On 5/18/05, Anthony DeRobertis <anthony@derobert.net> wrote:
> Raul Miller wrote:
> > If "distribute" meant "distribute in the form of debian packages as
> > defined by the semantics of dpkg" as opposed to "distribute whatever
> > the mechanism", we'd be golden.
> 
> As long as we don't distribute GPL'd code linked with OpenSSL in "object
> code or executable form", but only as source code, we don't have a GPL
> problem AFAICT (source code, of course, being defined as always by the
> GPL as "...the preferred form of the work for making modifications to it.")
> 
> As I'm sure you're aware, debian's source code format is a tarball and a
> diff. I don't think there is any question that is an allowed way to
> distribute source under the GPL (and if it is not, we've got much bigger
> problems).

But we're doing more than distributing the tarball.  The tarballs we're
distributing have been modified so that the user need only type a
couple commands, and (using software we've provided) the 
binaries are reconstituted on their machine.
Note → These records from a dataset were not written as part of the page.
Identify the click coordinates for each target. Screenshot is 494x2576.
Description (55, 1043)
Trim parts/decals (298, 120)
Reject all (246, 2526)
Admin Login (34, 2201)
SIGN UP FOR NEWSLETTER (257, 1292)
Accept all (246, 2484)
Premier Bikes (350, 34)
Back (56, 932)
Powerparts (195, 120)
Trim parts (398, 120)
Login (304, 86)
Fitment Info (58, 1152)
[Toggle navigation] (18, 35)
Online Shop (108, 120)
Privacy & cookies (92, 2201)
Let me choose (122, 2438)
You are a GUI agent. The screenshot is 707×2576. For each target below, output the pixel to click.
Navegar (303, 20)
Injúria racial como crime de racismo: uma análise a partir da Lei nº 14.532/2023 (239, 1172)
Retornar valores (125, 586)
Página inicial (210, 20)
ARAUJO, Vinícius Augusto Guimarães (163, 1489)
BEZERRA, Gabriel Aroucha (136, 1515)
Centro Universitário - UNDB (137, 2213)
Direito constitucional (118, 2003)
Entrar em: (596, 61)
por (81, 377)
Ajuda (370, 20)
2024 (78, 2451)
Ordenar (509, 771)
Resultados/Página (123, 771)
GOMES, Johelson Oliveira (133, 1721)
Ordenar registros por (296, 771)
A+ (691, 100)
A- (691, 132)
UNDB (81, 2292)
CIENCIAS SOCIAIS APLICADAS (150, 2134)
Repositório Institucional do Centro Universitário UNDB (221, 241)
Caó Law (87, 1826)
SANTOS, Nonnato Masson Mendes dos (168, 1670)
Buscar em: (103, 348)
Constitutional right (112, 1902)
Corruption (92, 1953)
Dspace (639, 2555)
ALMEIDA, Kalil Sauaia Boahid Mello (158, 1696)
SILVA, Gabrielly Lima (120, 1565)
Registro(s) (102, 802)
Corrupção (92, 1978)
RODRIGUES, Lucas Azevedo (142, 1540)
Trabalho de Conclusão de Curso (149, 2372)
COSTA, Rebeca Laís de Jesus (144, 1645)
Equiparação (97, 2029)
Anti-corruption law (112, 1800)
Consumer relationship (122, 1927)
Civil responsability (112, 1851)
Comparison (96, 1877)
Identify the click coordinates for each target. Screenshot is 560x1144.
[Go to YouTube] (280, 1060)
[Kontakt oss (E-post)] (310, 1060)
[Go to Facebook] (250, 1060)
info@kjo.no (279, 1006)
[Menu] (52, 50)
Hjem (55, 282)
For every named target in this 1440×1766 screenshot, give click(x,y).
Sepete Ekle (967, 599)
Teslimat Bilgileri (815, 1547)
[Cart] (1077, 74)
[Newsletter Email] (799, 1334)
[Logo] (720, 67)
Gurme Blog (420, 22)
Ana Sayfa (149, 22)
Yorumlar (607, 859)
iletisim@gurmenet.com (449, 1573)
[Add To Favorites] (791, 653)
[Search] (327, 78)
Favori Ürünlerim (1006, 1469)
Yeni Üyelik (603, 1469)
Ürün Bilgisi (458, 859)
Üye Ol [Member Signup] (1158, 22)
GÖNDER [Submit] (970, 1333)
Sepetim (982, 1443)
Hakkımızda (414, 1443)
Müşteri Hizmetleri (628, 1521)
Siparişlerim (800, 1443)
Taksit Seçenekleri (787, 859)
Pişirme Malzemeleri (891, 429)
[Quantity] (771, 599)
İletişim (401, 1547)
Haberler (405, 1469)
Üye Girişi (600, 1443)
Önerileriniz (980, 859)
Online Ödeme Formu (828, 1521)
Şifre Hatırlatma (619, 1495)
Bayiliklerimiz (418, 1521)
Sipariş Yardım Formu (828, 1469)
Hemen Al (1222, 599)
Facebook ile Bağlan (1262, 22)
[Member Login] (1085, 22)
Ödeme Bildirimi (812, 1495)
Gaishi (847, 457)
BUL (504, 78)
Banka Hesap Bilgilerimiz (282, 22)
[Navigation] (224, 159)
Logically, the process used here is more complex than that used by
gunzip, but effect is similar.

The end result is that we have taken steps to make the binaries appear
on the user's machine, so we have some responsibility for that result.

Of course... if it turns out that the GPL doesn't really matter for some other
reason, this would be no big deal.  M.K.Edwards appears to be arguing
that this is the case, but I'm still not convinced.